The request:
According to the news item about the middle school district lines, how many redistricting options were developed and reviewed?

School Committee to decide Dec. 10 or 17.

 

A proposal to move the Parker and Coolidge Middle School district lines has come full circle.

After developing and reviewing a total of nine redistricting options, Supterintendent John Doherty recommended Monday that the Reading School Committee either maintain the current district lines or tweak the lines for Birch Meadow and Killam students, as he had proposed last month.

Eleven people spoke at Monday’s meeting, some emotionally, about the issues they said their child faces as one of a small group of students assigned to Parker or Coolidge while a larger group of their Killam or Birch Meadow peers heads to the other middle school.

Parents want to know -- some even before their children enter elementary school -- where the children will go to middle school, according to one parent in the audience.

One mother of a Birch Meadow student said she is concerned about the safety of children walking across town to Parker.

Dataset excerpts:
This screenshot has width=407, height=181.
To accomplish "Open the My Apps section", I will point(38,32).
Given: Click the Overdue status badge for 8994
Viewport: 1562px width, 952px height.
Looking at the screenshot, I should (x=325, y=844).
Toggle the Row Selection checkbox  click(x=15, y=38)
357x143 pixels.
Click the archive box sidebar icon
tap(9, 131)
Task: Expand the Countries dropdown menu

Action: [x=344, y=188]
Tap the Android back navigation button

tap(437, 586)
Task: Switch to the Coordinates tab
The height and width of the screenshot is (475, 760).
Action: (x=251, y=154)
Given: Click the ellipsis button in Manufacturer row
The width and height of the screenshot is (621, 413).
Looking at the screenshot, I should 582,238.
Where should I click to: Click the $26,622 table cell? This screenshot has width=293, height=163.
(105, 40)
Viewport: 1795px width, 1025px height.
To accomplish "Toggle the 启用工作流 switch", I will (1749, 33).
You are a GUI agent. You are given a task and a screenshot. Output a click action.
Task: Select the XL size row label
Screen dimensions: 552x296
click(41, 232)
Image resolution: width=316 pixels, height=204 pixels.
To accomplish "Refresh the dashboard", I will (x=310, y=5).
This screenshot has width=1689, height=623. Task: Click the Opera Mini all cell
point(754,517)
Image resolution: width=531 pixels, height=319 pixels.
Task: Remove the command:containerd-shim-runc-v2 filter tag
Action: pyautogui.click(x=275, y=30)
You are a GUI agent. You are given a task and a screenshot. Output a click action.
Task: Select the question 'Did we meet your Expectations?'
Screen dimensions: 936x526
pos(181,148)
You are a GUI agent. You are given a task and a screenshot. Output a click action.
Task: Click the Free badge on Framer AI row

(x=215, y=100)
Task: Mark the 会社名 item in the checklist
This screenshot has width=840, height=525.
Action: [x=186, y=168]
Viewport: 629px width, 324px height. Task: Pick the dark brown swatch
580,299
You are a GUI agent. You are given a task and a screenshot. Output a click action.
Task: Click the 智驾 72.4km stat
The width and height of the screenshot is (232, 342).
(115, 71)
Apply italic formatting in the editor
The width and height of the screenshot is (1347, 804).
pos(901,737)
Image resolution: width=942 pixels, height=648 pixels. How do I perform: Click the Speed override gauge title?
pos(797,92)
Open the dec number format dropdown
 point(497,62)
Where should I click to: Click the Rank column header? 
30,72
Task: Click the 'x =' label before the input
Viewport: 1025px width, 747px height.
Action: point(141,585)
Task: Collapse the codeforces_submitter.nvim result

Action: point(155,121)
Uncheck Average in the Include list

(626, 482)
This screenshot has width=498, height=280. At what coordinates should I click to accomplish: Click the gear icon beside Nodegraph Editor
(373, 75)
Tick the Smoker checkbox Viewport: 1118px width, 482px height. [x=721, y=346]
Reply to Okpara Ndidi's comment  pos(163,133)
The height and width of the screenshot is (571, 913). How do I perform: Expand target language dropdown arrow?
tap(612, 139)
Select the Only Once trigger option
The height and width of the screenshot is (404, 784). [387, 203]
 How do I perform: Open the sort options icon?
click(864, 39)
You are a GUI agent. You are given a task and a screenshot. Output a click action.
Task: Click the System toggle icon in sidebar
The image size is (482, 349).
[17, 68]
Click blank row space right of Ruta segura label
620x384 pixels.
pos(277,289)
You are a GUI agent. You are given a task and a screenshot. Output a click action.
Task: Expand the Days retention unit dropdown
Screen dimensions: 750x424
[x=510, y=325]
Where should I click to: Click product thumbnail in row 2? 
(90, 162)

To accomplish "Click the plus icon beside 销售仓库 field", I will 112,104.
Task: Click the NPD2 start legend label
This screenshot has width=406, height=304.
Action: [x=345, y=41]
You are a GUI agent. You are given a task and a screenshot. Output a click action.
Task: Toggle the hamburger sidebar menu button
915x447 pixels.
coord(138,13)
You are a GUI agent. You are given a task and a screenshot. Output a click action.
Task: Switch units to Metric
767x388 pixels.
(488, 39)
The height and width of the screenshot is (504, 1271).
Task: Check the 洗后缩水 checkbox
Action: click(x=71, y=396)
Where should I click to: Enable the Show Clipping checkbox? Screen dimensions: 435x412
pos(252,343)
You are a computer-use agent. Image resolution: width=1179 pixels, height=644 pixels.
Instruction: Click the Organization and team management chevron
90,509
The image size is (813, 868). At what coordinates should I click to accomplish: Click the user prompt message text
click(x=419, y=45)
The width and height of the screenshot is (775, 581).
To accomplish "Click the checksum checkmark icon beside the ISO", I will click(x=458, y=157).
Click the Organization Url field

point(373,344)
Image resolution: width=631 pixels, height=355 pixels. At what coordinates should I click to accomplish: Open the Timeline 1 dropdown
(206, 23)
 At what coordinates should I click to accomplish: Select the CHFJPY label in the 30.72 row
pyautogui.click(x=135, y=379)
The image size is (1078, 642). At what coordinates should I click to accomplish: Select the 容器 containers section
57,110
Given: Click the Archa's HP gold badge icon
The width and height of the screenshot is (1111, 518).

Reply to the task:
Nine